PROVIDED INFORMATION
━━━

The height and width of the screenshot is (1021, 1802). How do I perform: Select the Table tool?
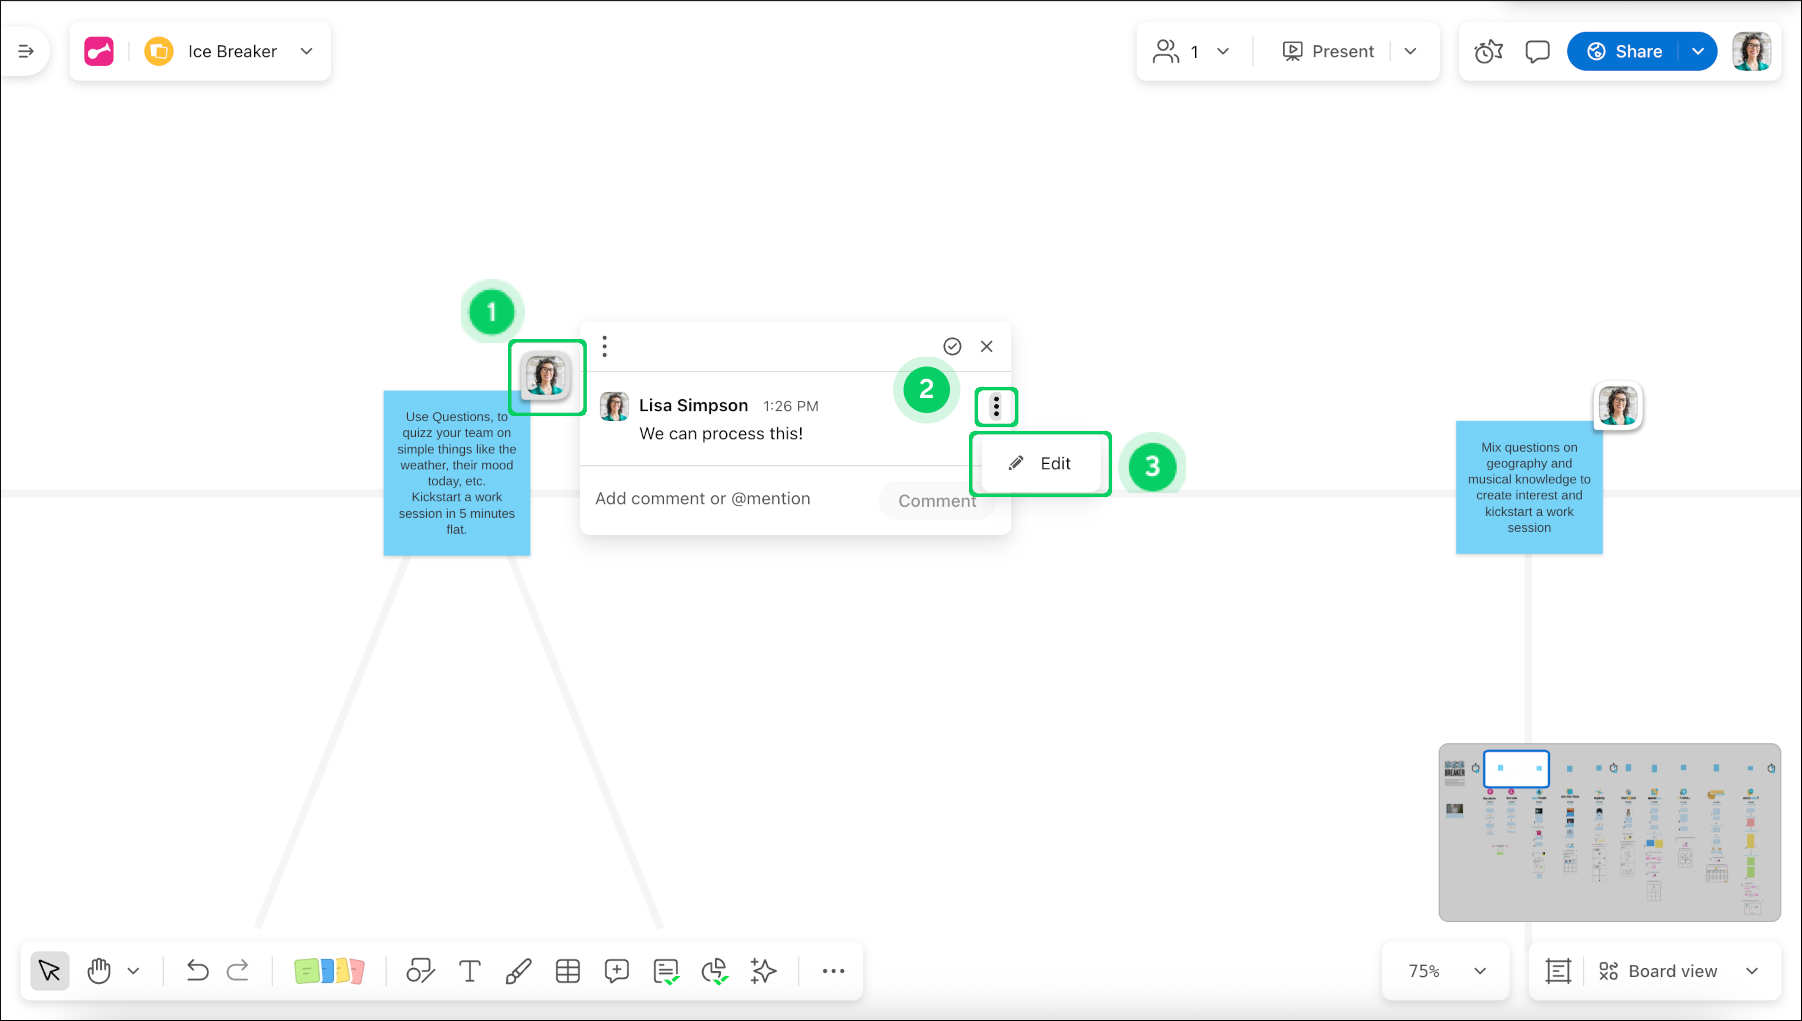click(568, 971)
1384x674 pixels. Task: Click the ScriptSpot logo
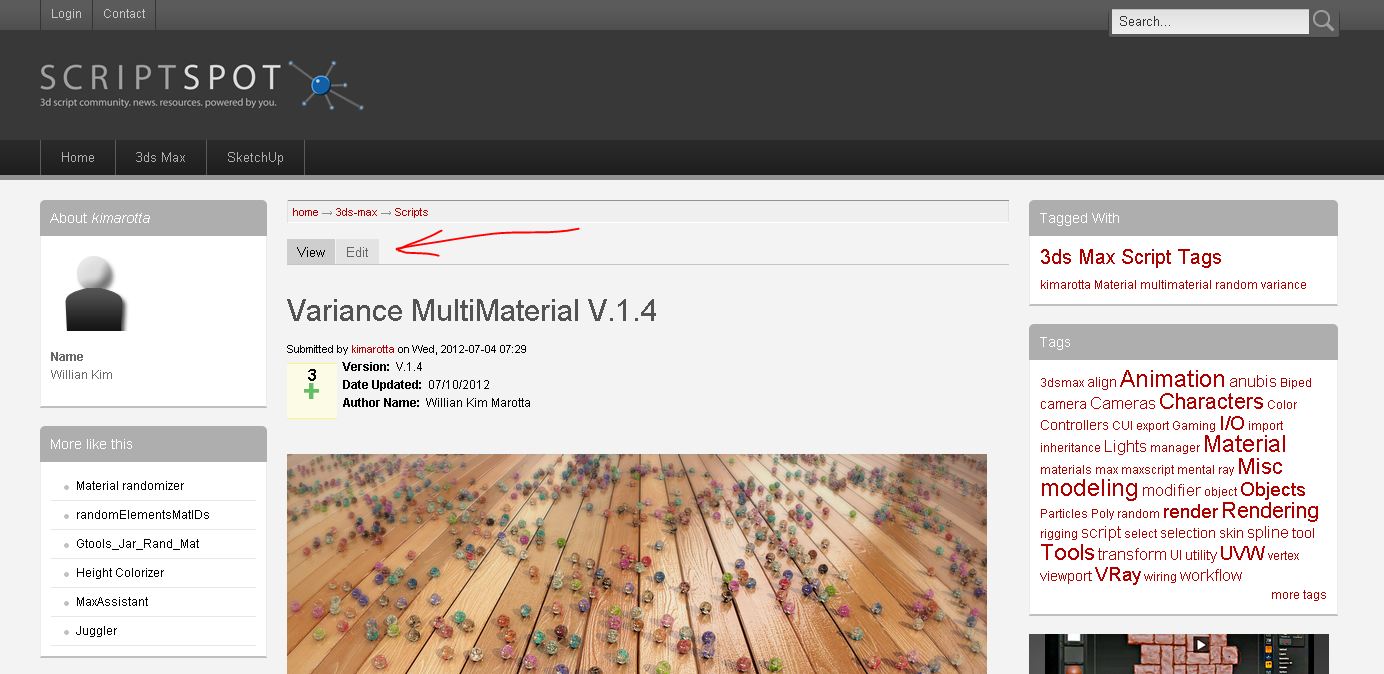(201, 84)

━━━

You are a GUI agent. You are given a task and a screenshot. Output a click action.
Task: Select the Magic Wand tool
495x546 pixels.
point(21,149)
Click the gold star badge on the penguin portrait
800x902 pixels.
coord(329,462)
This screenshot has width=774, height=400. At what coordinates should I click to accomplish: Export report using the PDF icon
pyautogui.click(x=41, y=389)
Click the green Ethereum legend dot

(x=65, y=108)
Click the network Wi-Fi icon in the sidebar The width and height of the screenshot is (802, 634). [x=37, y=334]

━━━

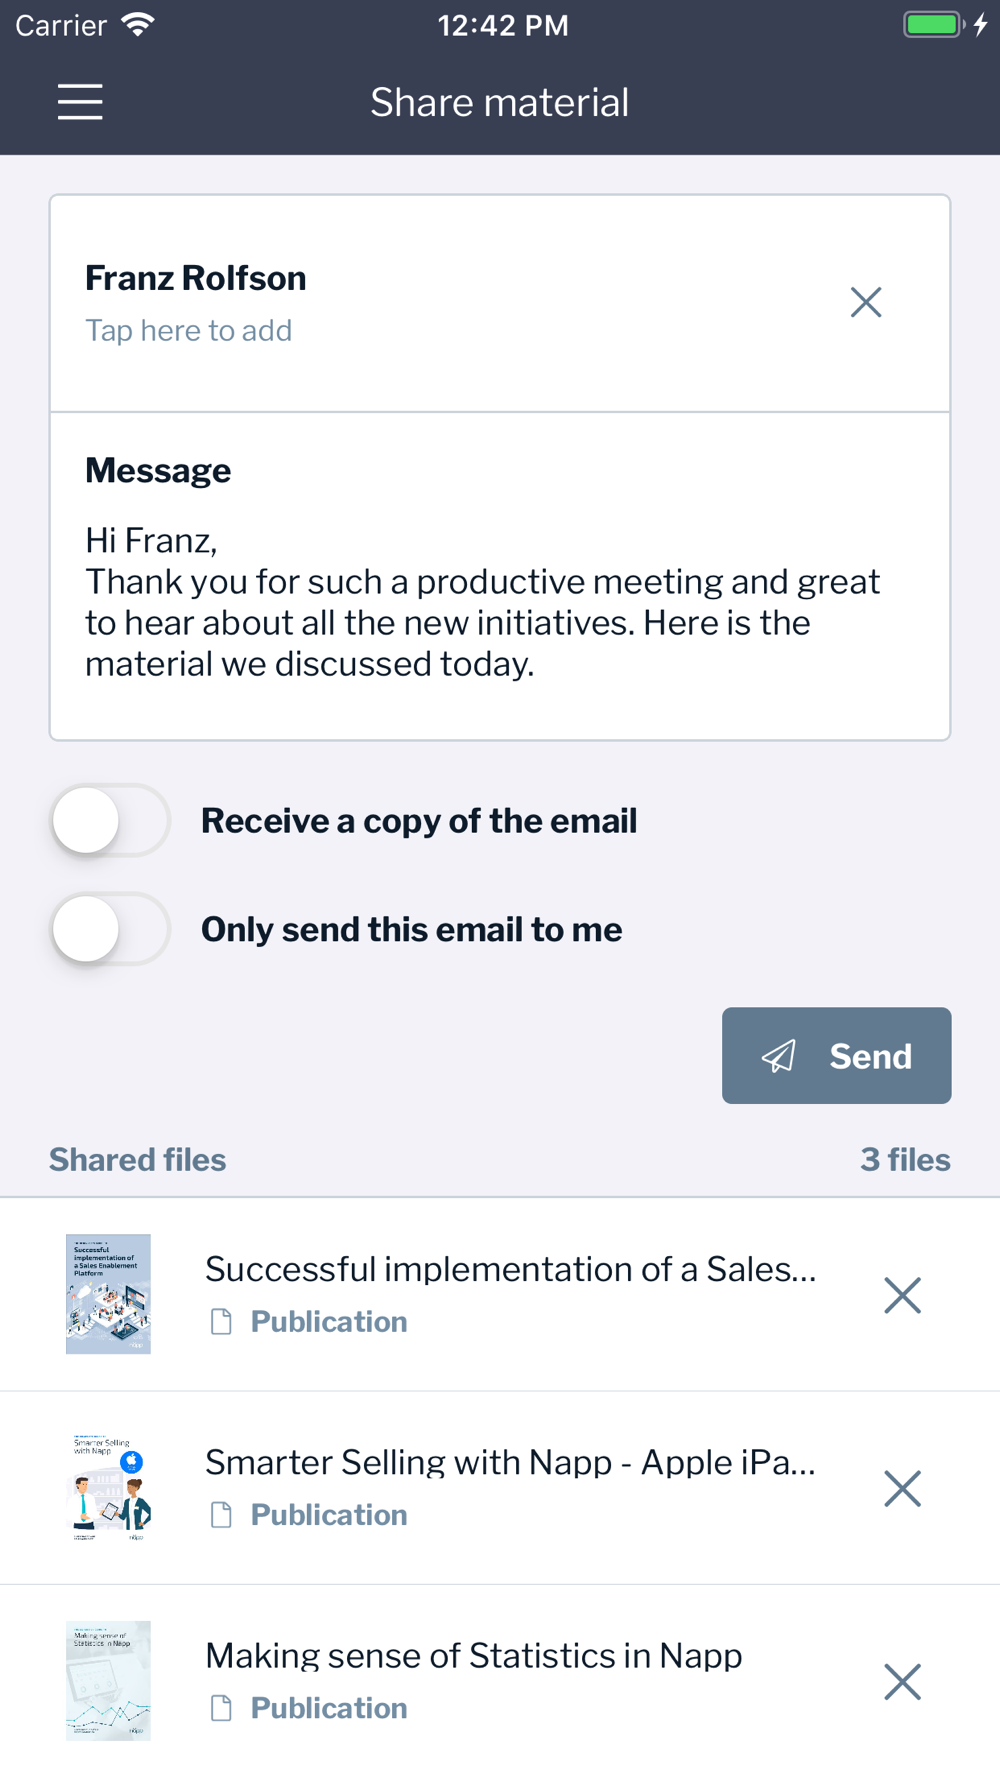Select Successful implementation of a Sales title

━━━

Extract the lines of the preceding material that run from the line with "Click the gold" through the line with "Click the network", inclusive, reproducing them exactly and adding nothing.

Click the gold star badge on the penguin portrait
800x902 pixels.
coord(329,462)
This screenshot has width=774, height=400. At what coordinates should I click to accomplish: Export report using the PDF icon
pyautogui.click(x=41, y=389)
Click the green Ethereum legend dot

(x=65, y=108)
Click the network Wi-Fi icon in the sidebar The width and height of the screenshot is (802, 634). [x=37, y=334]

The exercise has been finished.